* _Given passage_:
· · · ·

This is a list of United States Air Force F-106 Delta Dart Squadrons. The F-106 is considered one of the finest all-weather interceptors ever built. It served on active duty with the United States Air Force Air Defense Command (and successor organizations) and Air Defense squadrons of the Air National Guard for almost 30 years, much longer than most of its contemporaries.

Originally designated the F-102B, it was redesignated F-106 because of extensive structural changes and a more powerful engine. The first F-106A flew on 26 December 1956, and deliveries to the USAF began in July 1959 with the 539th Fighter-Interceptor Squadron at McGuire AFB, New Jersey. Production ended in late 1961 after 277 single-seat F-106As and 63 two-seat F-106B trainers had been built. The last squadron to relinquish its F-106s was the 119th Fighter-Interceptor Squadron of the New Jersey Air National Guard, which sent its last plane to AMARC in August 1988.

· · · ·

Screenshot grounding data:
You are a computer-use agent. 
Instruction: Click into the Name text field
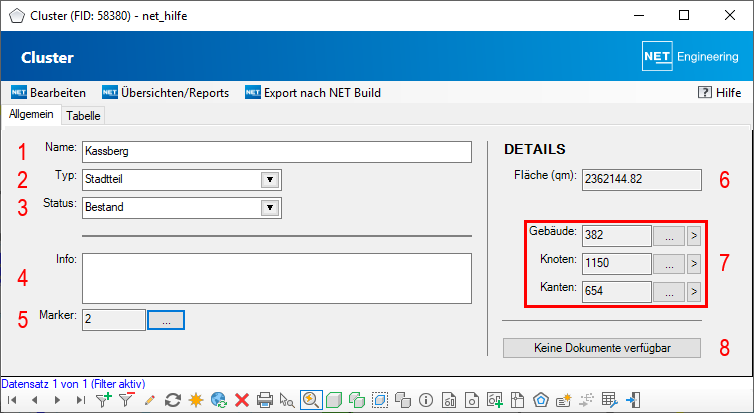tap(275, 152)
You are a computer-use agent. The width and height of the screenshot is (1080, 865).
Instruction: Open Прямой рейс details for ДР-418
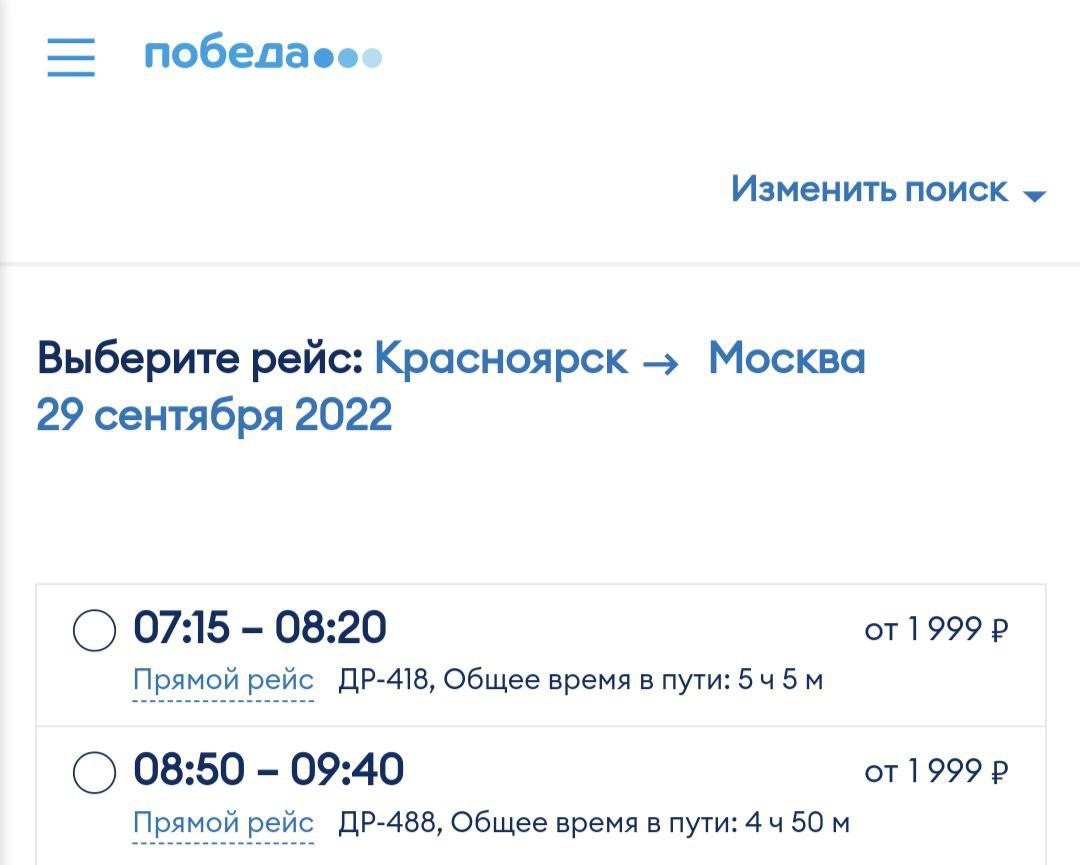(x=223, y=681)
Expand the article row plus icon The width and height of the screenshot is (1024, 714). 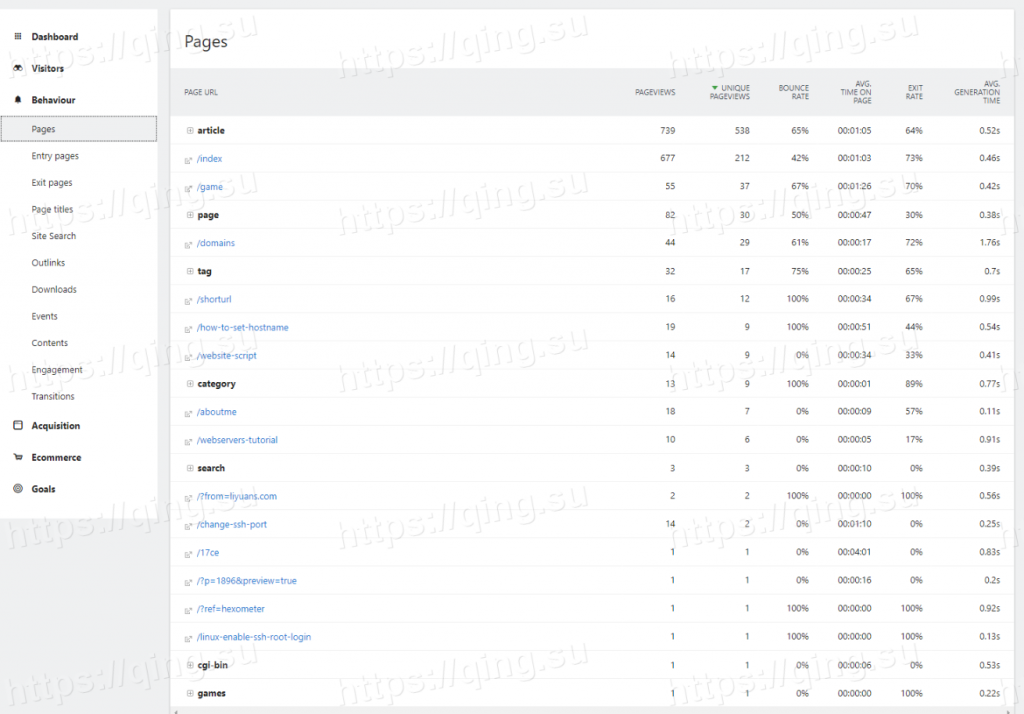[x=189, y=131]
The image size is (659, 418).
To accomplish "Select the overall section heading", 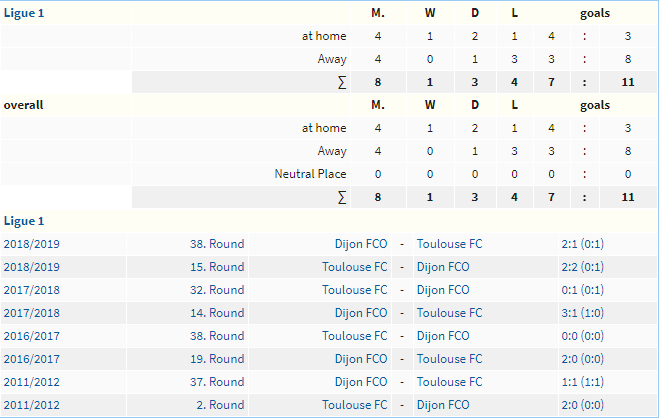I will tap(24, 105).
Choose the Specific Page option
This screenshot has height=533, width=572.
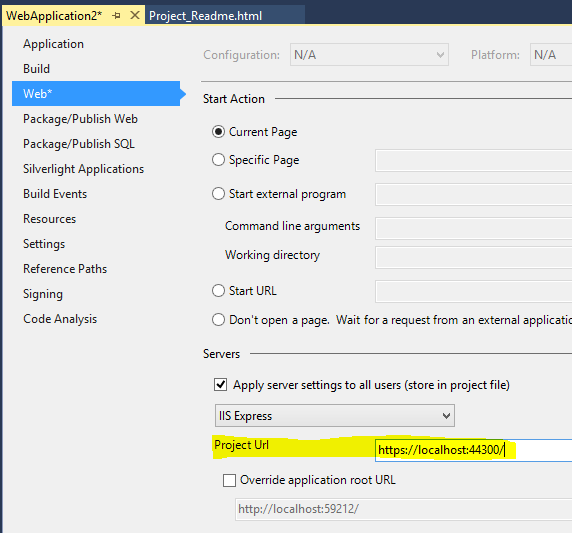click(218, 159)
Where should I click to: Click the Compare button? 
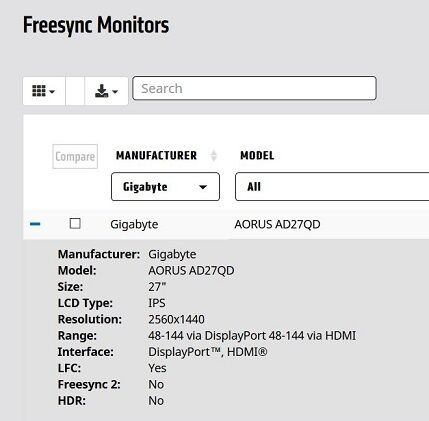75,156
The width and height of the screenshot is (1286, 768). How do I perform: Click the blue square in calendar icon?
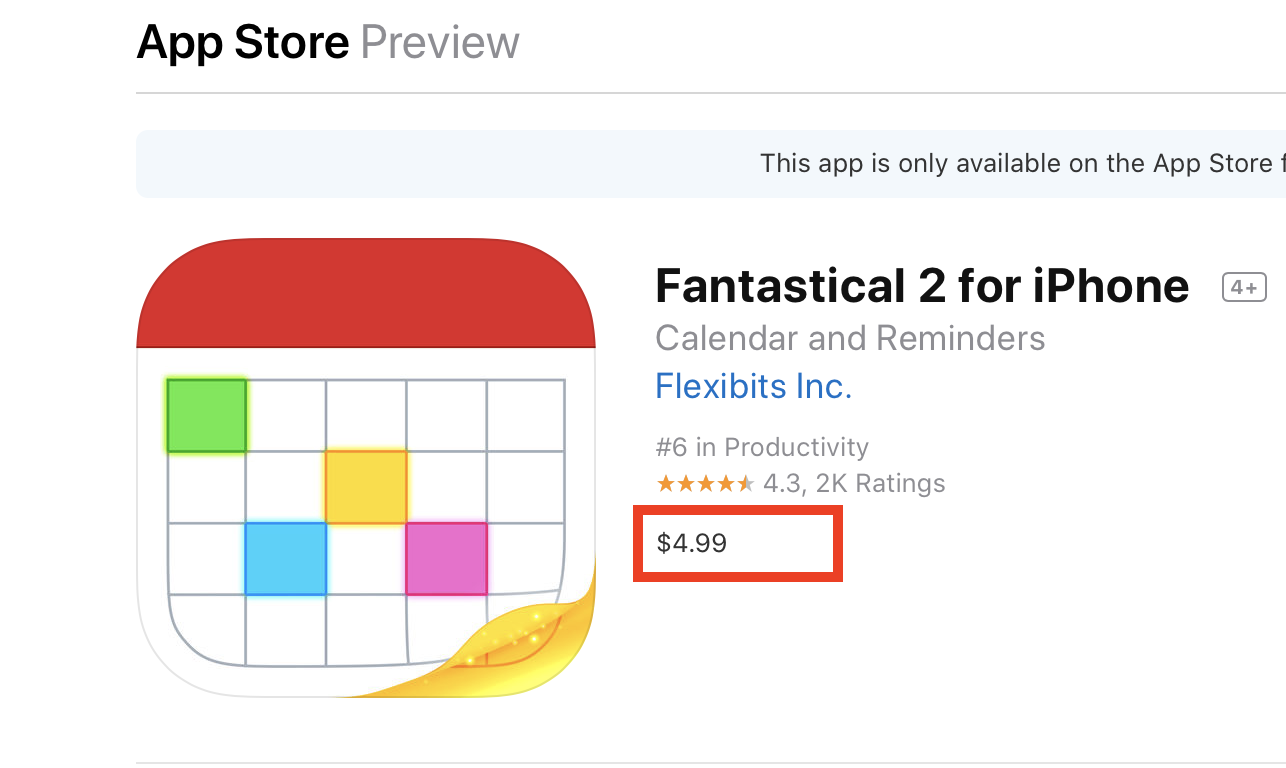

· · · ·

* _Brief A_:
According to the passage on F-106 squadrons, how many two-seat F-106B trainers were built?
* _Brief B_:
List every point in time, given as a day, month, or year, that the passage on F-106 squadrons mentions.

* _Exercise solution A_:
63

* _Exercise solution B_:
26 December 1956; July 1959; late 1961; August 1988